Toronto Review: Brian Goodman's What Doesn't Kill You
by Alex Billington
September 15, 2008
Everyone knows the age old saying that what doesn't kill you only makes you stronger. In this film, that's the unquestionable truth for South Boston thug Brian (Mark Ruffalo) and his friend Paulie (Ethan Hawke), who grew up stealing and bullying fellow locals for cash. Now he's got a wife and two kids and is still making his money in dishonest ways. What Doesn't Kill You unfortunately isn't the next Departed or Gone Baby Gone, but it's another fine film in the on-going South Boston chronicles. First-time writer/director Brian Goodman pulls together quite a few great elements in the film, from the acting to the score, but it's in dire need of a script rewrite and editing overhaul before it can be called a true gem.
What Doesn't Kill You is the story of two South Boston thugs told from the other side for once. Brian's partner in crime is his best friend Paulie, who seems to lack any moral compass and bullies cops and elders alike. When Brian borders on the edge of making a smart decision for once, it's Paulie who pulls him back down. Detective Moran (Donnie Wahlberg) has been on the tail of the two for a while and finally catches them off guard and books them both for five years. When Brian finally gets out of prison, he starts trying to live a clean life, starting by patching up his relationship with his wife (Amanda Peet) and two kids. But when Paulie gets out and Brian is struggling to find a job, it's back to the thug life they know best.
Over the last few years I've gained a certain knack for South Boston films about gangsters, thugs, and cops, and was delighted to discover yet another quality film set in that snowy neighborhood. What Doesn't Kill You has a great cast, an amazing score compliments of Alex Wurman, and a story that builds to an impressive finish by the end, but it's not another personal favorite. Like a raw diamond, this needs quite a bit of polishing before the great film within it shows up.
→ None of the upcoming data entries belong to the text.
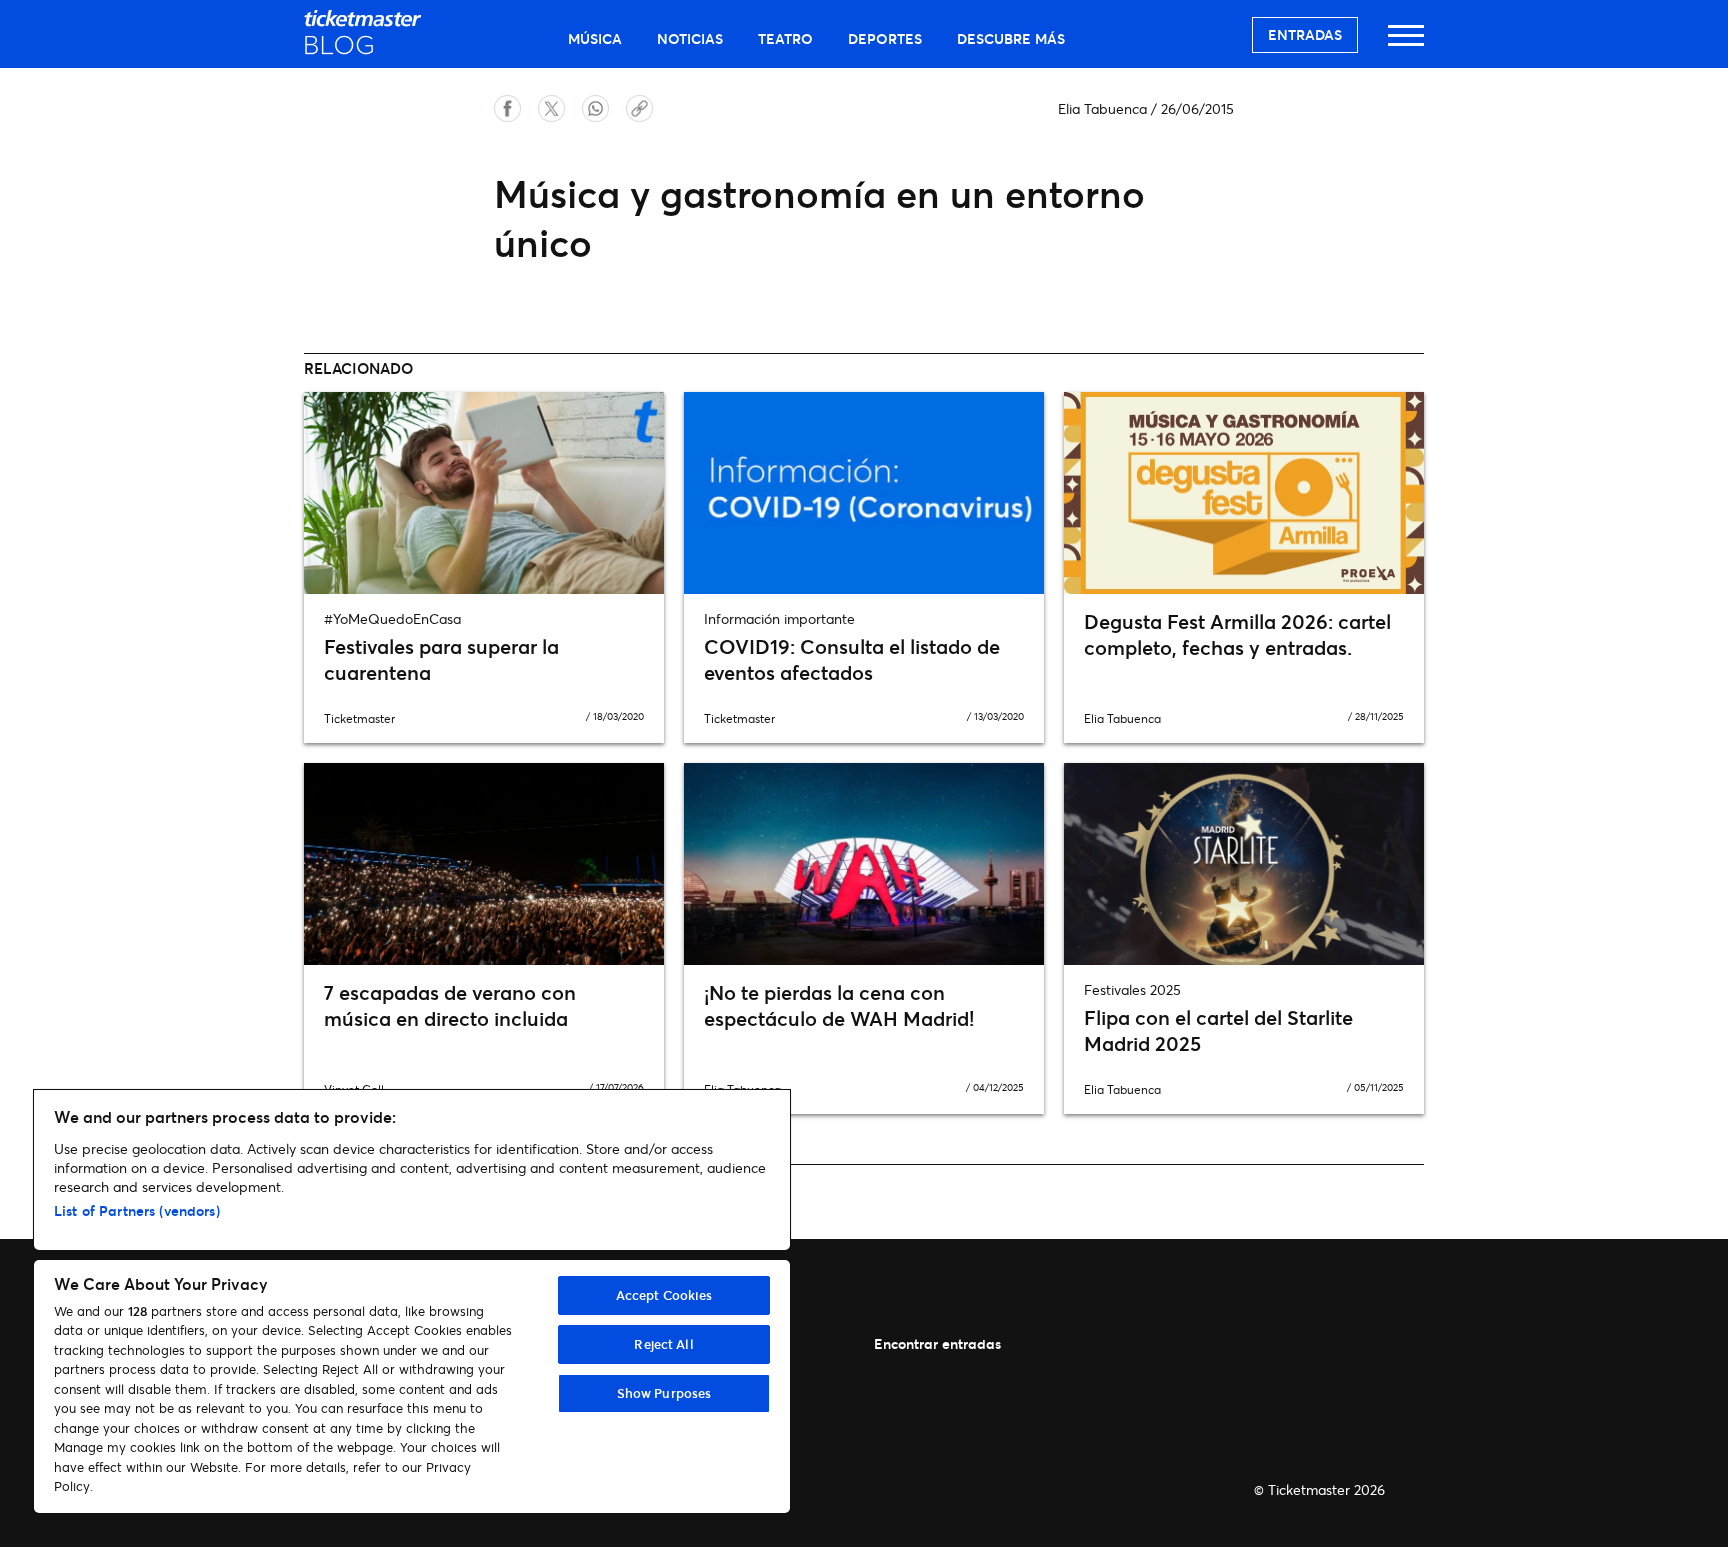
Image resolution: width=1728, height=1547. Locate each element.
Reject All (663, 1344)
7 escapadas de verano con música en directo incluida (450, 1005)
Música (595, 38)
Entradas (1305, 34)
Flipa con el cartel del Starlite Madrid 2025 (1218, 1030)
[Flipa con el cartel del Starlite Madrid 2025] (1244, 864)
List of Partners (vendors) (137, 1210)
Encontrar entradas (937, 1343)
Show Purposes (664, 1393)
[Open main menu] (1406, 44)
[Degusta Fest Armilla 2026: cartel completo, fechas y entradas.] (1244, 493)
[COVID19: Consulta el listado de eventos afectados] (864, 493)
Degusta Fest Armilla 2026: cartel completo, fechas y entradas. (1237, 634)
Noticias (690, 38)
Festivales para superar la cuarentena (441, 659)
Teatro (785, 38)
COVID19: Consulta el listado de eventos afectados (852, 659)
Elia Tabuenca (1102, 108)
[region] (412, 1301)
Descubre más (1011, 38)
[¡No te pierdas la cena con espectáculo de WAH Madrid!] (864, 864)
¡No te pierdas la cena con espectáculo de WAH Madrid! (839, 1005)
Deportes (885, 38)
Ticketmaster (359, 718)
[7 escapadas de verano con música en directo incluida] (484, 864)
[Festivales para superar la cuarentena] (484, 493)
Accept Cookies (664, 1295)
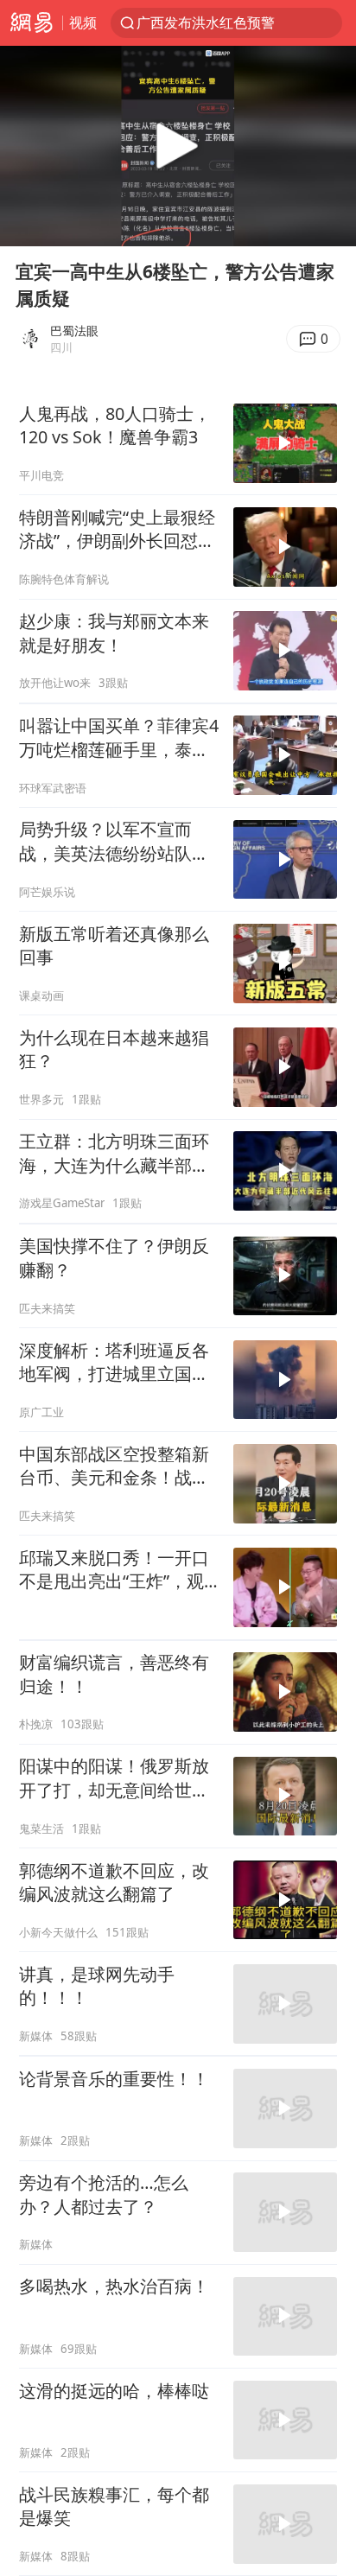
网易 (31, 23)
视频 (83, 22)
I know it's in there, Goodman just needs to go back into the editing room for a few months, re-master the audio and dialogue, throw in some ADR, and spend some time editing the rather rough first half of the film, but once he does he'll have a solid hit on his hands.
As time has passed and I've been able to think further about the film, its grown on me more, but that might just be because I loved seeing another South Boston story, this time from the side of the thugs. This is definitely Mark Ruffalo's year, as he proves in this yet again that he's a phenomenal actor, but he deserves to be in the spotlight more for The Brothers Bloom than What Doesn't Kill You. On the other hand, Ethan Hawke was the weak link, delivering a rather meek performance when he could've done so much better. What Doesn't Kill You is certainly a film that I suggest those looking for great dramas should seek out, but don't expect the next big Oscar winner... yet. Maybe with some editing, Goodman can turn it into one.